§ **EXERCISE MATERIAL**
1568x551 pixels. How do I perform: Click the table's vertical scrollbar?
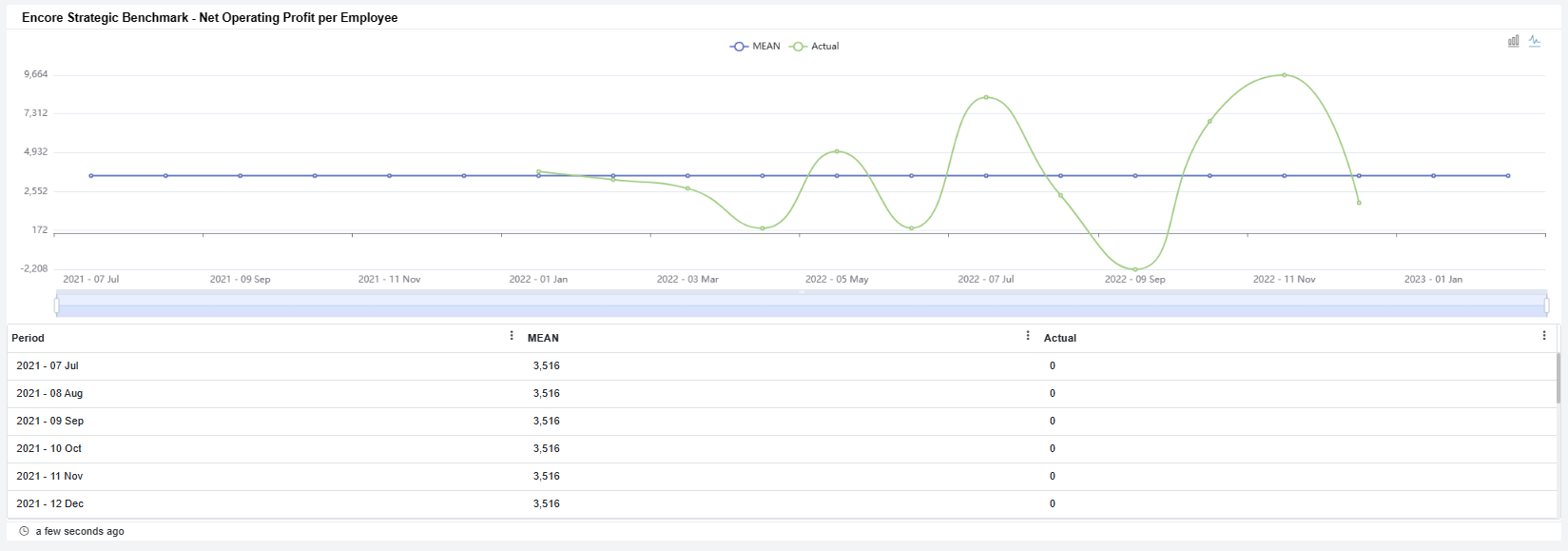pyautogui.click(x=1558, y=379)
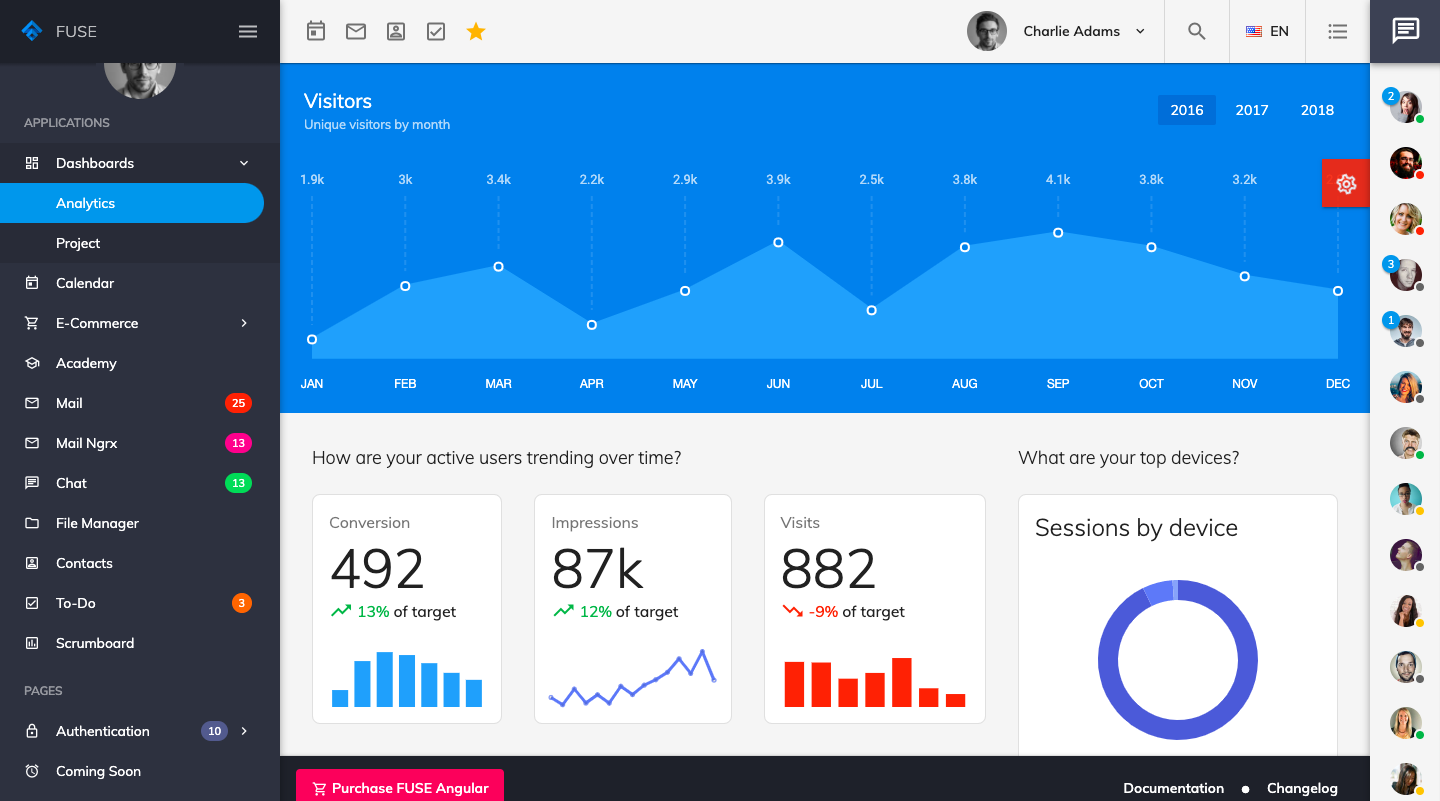1440x801 pixels.
Task: Open the Documentation link in footer
Action: 1173,788
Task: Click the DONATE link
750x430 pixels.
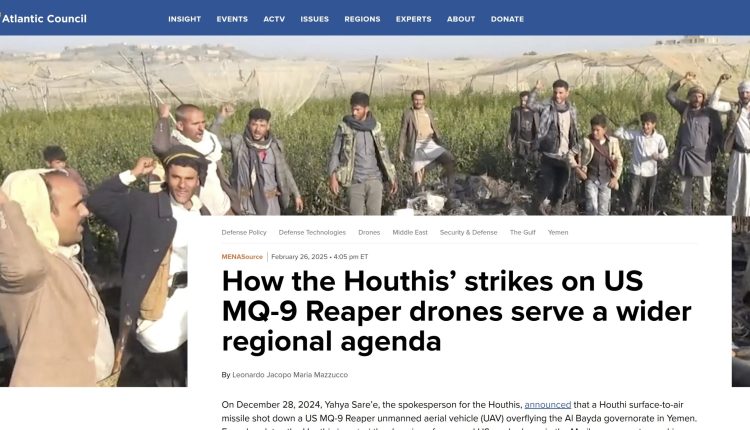Action: [x=507, y=19]
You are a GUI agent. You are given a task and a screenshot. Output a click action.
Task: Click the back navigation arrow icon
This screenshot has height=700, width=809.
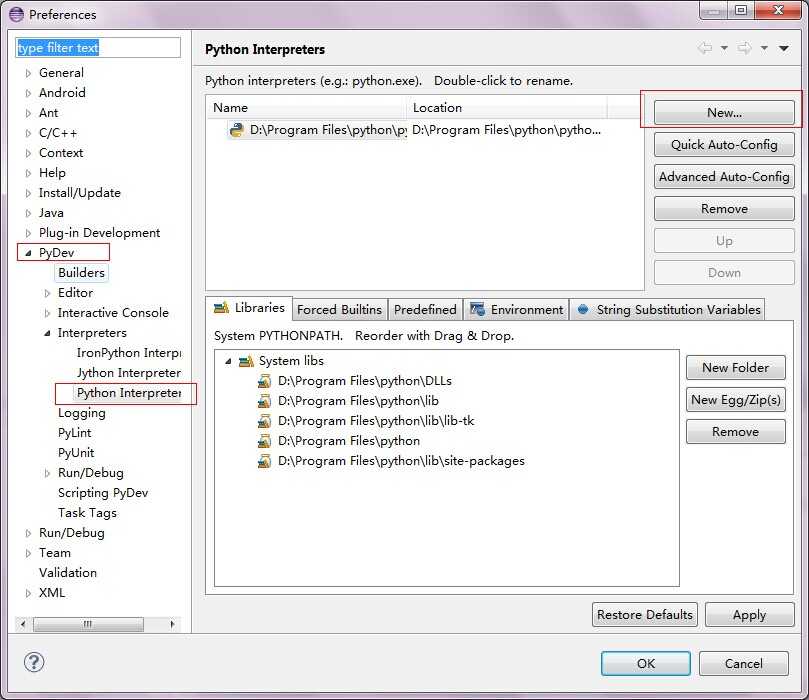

§ **REQUIREMENT**
Nothing but a number should be returned: the count of lines in the listing that contain the string "screenshot".

§ **RESULT BELOW**
2